How to really motivate salespeople
How to really motivate salespeople
(by Doug J. Chung, Harvard Business Review, April 2015)
Summarized by Sander Lietaert and Deva Rangarajan, Vlerick Sales Centre
Sales managers spend inordinate time listening to the representative’s complaints about the compensation. The quotas are set too high, territories are substandard and that limits their ability to sign new accounts. A company likes to play around with the system’s components to try to find better ways to motivate salesmen and boost revenue, or to increase the return on the money it spent paying salespeople. This article provides evidence that some standard compensations practices probably hurt sales. Research based on field experiments is yielding new insight into how the timing and labeling of bonuses can affect salespeople’s motivation.
The dangers of complex compensation systems
The principle-agent theory describes the problem that results from conflicting interests between a principal and an agent hired by that principle. A company wants an employee’s maximum output, but a salaried employee may be tempted to slack off and may be able to get away with it if the company cannot observe how hard the employee is working.

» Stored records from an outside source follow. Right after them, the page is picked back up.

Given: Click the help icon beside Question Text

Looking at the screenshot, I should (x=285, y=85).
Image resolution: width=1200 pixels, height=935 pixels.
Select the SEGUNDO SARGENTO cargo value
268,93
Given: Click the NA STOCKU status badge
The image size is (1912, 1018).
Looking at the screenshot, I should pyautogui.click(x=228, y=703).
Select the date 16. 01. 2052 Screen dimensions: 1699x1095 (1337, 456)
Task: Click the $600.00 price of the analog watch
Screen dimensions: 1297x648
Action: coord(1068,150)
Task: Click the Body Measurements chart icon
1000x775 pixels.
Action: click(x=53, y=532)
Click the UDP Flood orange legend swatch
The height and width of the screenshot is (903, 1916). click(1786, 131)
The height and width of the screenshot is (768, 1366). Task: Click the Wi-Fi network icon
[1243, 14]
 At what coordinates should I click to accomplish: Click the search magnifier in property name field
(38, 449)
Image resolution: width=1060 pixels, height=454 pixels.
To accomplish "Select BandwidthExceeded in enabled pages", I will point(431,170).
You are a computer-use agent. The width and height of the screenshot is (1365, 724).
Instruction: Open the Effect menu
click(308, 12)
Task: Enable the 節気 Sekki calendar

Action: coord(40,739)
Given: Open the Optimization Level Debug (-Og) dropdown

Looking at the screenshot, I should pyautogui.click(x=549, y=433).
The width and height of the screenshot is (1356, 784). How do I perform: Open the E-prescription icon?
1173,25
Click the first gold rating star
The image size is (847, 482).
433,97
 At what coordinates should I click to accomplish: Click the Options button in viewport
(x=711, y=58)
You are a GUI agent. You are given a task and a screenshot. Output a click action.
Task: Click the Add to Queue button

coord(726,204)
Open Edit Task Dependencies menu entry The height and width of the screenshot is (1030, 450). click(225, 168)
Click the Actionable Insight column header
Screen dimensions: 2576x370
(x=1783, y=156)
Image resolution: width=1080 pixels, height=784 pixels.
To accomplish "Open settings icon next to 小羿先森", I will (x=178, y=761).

To get the optimal work out of a particular salesperson, you should in theory design a compensation system tailored to that individual. However, such an individualized plan would be extremely difficult and costly to administer, and companies fear the “watercooler effect”: salespeople might share information about their compensation with one another, which could raise concerns about fairness and lead to resentment. So for now, individualized plans remain uncommon.
Several instances of research has found that the more uncertain a firm’s sales cycle, the more a salesperson’s pay should be based on a fixed salary. The less uncertain the cycle the more pay should depend on commission.
Companies choose the commission system for at least three reasons. First, it is easy to measure the short-term output of a salesperson, unlike that of most workers. Second, salespeople have traditionally worked with little supervision: commission-based pay gives managers some control, making up for their inability to know if a salesperson is actually visiting clients. Third, studies of personality type show that salespeople typically have a larger appetite for risk than other workers, so a pay plan that offers upside potential appeals to them.
Using real company data to build understanding
Companies are sharing sales data with researchers in the hope of developing better tools to motivate the sales force. This empirical study examined how the components of the sales compensation plan affected various kinds of salespeople: high performers, low performers and middle performers. The authors found that although the salary and straight commission affected the three groups in similar ways, the other components created different incentives that appealed to certain subsets of the sales force.
For instance, overachievement commissions were important for keeping the highest performers motivated an engaged after they would hit their quotas. Quarterly bonuses were most important for the lower performers. Whereas the high performers could be effectively incentivized by a yearly quota and bonus, more-frequent goals helped lower performers on track.
This research also suggest that the firm would benefit if it shifted from quarterly bonuses to cumulative bonuses. Under a regular quarterly plan, a salesperson who misses the target, for instance 300 units, in the first quarter but sells 300 units the second quarter will still get the second-quarter bonus. Under a cumulative system, the salesperson needs to have cumulate sales of 600 units to get the second-quarter bonus, regardless of his first-quarter performance. Cumulative quotas do a better job of keeping salespersons motivated during periods in which they are showing poor results, because salespeople know that even if they are going to miss their number, any sales they can squeeze out will help them reach their cumulative number for the next period.
How to create a sales compensation plan
In general, it is important to prevent salespersons from feeling that unfairness or luck plays a part in compensation, and resetting quotas can contribute to that perception. It is crucial to keep quotas at the right level to properly motivate people. The author suggest a pay system with multiple components, one that is not overly complicated but has enough elements to keep high performers, low performers and average performers motivated and engaged throughout the year.